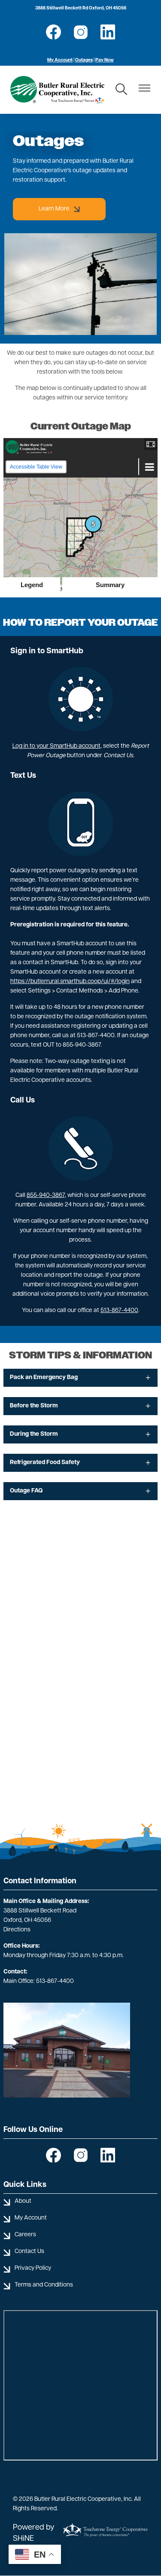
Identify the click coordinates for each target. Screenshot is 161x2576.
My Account (60, 60)
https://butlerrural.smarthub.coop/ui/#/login (70, 981)
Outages (84, 60)
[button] (151, 444)
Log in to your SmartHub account (56, 746)
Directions (16, 1930)
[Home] (57, 90)
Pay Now (104, 60)
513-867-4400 (119, 1310)
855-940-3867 (46, 1195)
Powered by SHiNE (34, 2533)
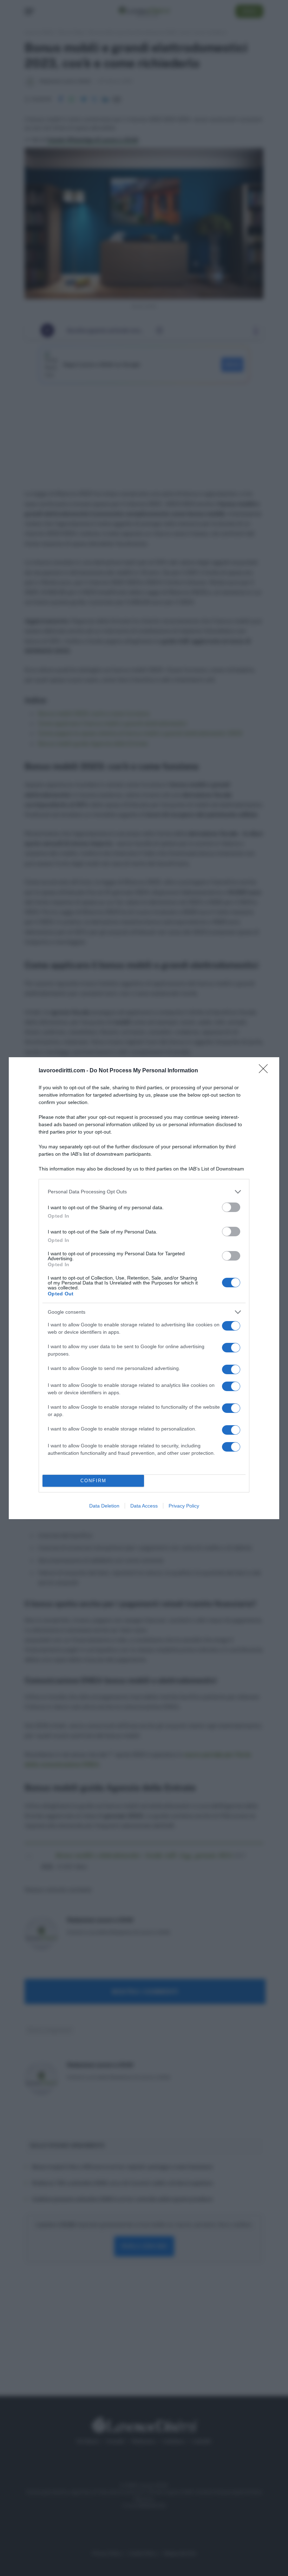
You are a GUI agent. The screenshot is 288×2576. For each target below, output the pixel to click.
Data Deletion (104, 1506)
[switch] (231, 1207)
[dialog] (144, 1288)
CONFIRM (93, 1480)
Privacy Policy (184, 1506)
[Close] (265, 1071)
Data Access (144, 1506)
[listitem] (144, 1191)
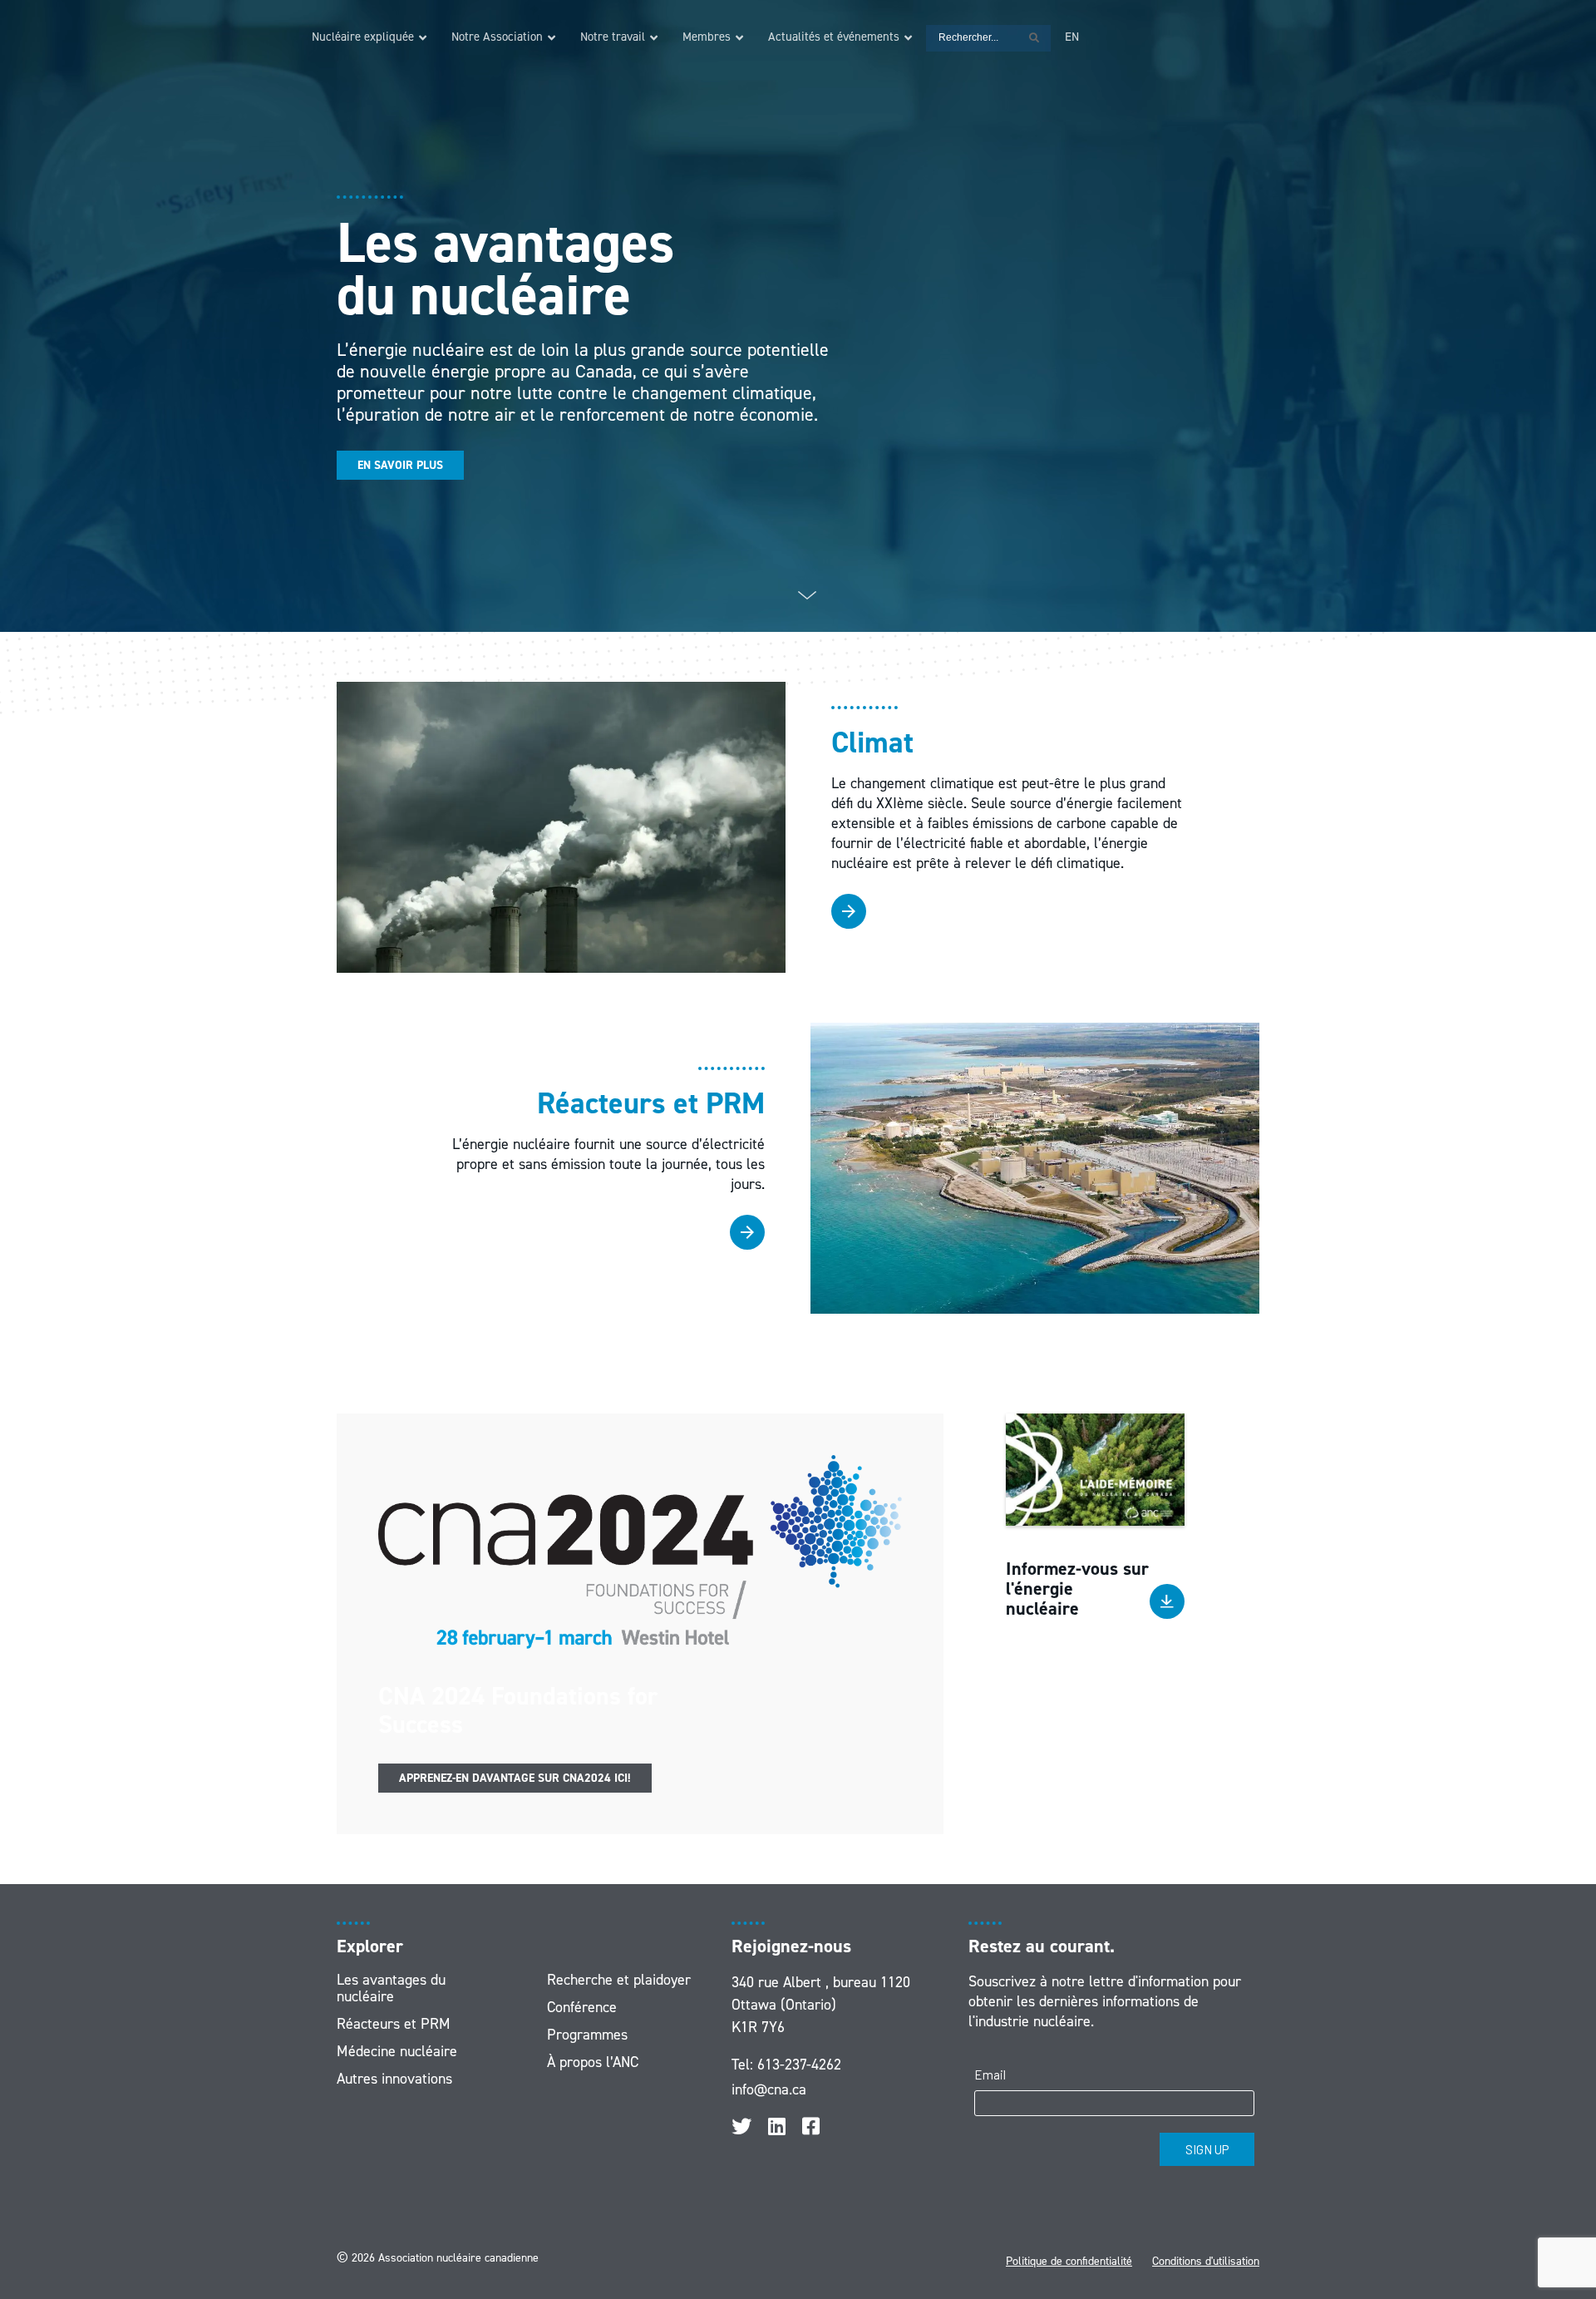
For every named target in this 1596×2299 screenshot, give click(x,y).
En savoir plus (400, 465)
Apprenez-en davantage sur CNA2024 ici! (515, 1778)
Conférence (582, 2007)
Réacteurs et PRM (394, 2023)
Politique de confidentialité (1069, 2261)
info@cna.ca (769, 2089)
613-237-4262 (799, 2065)
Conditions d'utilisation (1205, 2261)
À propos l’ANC (592, 2062)
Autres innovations (394, 2078)
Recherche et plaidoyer (619, 1979)
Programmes (587, 2034)
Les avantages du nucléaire (391, 1988)
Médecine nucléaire (397, 2051)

## TASK INSTRUCTIONS
Begin at the first line of the material and copy each line exactly through the one containing "info@cna.ca (769, 2089)". Omit pictures.

## WRITTEN SOLUTION
Identify the click coordinates for each target. Screenshot is 161x2576.
My Account (60, 60)
https://butlerrural.smarthub.coop/ui/#/login (70, 981)
Outages (84, 60)
[button] (151, 444)
Log in to your SmartHub account (56, 746)
Directions (16, 1930)
[Home] (57, 90)
Pay Now (104, 60)
513-867-4400 (119, 1310)
855-940-3867 (46, 1195)
Powered by SHiNE (34, 2533)
You are a GUI agent. The screenshot is 288×2576. For each target below, output the pixel to click.
Data Deletion (104, 1506)
[switch] (231, 1207)
[dialog] (144, 1288)
CONFIRM (93, 1480)
Privacy Policy (184, 1506)
[Close] (265, 1071)
Data Access (144, 1506)
[listitem] (144, 1191)
For every named target in this 1596×2299 screenshot, give click(x,y).
En savoir plus (400, 465)
Apprenez-en davantage sur CNA2024 ici! (515, 1778)
Conférence (582, 2007)
Réacteurs et PRM (394, 2023)
Politique de confidentialité (1069, 2261)
info@cna.ca (769, 2089)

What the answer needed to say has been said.